(Instructions to follow) Retype the items between the lines holding "Screen dimensions: 1456x833" and "pos(195,358)", inclusive, and nothing else.

-------- Data supplied --------

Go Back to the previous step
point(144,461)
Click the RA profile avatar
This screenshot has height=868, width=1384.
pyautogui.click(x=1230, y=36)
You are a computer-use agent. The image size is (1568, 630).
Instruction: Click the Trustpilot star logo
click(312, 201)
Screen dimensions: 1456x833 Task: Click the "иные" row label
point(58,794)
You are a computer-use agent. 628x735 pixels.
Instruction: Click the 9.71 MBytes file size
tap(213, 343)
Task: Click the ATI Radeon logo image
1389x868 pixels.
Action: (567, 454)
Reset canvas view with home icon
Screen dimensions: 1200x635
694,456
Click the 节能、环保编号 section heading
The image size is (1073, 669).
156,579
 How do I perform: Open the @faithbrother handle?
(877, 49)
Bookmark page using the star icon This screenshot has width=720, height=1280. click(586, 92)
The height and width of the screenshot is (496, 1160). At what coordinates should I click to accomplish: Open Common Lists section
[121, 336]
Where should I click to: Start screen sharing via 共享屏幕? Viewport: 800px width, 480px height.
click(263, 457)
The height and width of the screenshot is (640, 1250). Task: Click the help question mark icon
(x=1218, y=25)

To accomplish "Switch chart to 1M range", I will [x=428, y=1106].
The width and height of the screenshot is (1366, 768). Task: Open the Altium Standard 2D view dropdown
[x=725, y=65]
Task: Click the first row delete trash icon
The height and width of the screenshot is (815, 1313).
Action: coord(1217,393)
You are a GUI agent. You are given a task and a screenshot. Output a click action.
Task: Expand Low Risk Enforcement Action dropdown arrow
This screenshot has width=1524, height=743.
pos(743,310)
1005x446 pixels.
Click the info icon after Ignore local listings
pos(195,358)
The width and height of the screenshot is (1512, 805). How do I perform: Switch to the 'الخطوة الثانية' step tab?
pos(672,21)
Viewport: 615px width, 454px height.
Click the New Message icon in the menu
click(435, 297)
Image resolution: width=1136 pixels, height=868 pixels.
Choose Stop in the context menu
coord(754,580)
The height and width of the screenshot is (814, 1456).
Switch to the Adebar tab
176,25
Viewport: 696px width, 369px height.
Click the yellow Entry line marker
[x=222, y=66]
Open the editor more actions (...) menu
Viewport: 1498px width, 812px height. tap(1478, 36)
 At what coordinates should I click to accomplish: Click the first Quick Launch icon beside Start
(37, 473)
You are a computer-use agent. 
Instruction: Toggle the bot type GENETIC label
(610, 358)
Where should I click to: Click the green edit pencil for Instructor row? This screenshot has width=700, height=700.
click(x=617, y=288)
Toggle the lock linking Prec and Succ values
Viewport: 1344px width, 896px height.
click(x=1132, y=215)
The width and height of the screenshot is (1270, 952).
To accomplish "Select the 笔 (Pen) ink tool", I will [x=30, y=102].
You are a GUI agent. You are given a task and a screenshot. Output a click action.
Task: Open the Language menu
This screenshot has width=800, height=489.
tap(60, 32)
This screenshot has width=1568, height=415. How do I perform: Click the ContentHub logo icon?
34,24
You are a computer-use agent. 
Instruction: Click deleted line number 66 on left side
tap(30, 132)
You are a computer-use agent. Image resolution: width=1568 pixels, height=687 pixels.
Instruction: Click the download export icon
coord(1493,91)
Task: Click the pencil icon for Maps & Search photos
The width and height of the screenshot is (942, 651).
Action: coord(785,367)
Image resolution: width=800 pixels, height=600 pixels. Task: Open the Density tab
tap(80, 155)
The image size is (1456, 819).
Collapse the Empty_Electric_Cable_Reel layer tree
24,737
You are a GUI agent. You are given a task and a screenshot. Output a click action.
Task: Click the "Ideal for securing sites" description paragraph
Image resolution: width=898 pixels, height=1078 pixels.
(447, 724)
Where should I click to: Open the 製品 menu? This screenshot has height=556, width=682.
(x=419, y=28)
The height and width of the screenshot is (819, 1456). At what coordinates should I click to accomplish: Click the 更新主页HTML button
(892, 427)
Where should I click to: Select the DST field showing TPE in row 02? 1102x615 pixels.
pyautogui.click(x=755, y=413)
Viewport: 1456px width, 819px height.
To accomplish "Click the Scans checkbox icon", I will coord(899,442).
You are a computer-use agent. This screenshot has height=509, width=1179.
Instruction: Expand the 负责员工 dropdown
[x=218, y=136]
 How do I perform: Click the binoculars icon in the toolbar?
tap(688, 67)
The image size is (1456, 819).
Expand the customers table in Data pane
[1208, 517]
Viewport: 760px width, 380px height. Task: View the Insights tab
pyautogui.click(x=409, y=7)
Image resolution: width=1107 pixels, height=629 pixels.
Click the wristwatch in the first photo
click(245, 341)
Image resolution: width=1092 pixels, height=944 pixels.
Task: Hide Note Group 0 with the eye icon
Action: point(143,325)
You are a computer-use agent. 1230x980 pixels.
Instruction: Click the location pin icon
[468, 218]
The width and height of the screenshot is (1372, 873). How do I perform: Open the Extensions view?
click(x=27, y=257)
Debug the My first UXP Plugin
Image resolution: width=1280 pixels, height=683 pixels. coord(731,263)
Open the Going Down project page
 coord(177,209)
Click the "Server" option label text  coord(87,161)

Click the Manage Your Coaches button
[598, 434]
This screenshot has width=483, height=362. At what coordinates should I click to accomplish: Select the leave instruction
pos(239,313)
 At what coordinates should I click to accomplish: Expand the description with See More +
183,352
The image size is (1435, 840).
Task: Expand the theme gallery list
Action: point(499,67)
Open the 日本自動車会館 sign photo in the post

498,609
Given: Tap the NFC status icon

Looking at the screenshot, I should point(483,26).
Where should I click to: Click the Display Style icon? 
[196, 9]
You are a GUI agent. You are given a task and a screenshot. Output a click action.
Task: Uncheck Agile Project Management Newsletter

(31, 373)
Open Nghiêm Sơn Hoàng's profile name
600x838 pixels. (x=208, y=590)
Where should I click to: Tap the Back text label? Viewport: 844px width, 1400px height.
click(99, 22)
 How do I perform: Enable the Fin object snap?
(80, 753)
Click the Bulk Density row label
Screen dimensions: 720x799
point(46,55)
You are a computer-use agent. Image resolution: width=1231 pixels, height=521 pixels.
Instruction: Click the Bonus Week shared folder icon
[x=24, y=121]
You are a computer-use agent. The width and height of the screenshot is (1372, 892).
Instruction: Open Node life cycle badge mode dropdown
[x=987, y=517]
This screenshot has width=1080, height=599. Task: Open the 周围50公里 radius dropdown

--------

(Written solution)
Screen dimensions: 1456x833 Task: Click the "иные" row label
point(58,794)
You are a computer-use agent. 628x735 pixels.
Instruction: Click the 9.71 MBytes file size
tap(213, 343)
Task: Click the ATI Radeon logo image
1389x868 pixels.
Action: (567, 454)
Reset canvas view with home icon
Screen dimensions: 1200x635
694,456
Click the 节能、环保编号 section heading
The image size is (1073, 669).
156,579
 How do I perform: Open the @faithbrother handle?
(877, 49)
Bookmark page using the star icon This screenshot has width=720, height=1280. click(586, 92)
The height and width of the screenshot is (496, 1160). At what coordinates should I click to accomplish: Open Common Lists section
[121, 336]
Where should I click to: Start screen sharing via 共享屏幕? Viewport: 800px width, 480px height.
click(263, 457)
The height and width of the screenshot is (640, 1250). Task: Click the help question mark icon
(x=1218, y=25)

To accomplish "Switch chart to 1M range", I will [x=428, y=1106].
The width and height of the screenshot is (1366, 768). Task: Open the Altium Standard 2D view dropdown
[x=725, y=65]
Task: Click the first row delete trash icon
The height and width of the screenshot is (815, 1313).
Action: coord(1217,393)
You are a GUI agent. You are given a task and a screenshot. Output a click action.
Task: Expand Low Risk Enforcement Action dropdown arrow
This screenshot has width=1524, height=743.
pos(743,310)
1005x446 pixels.
Click the info icon after Ignore local listings
pos(195,358)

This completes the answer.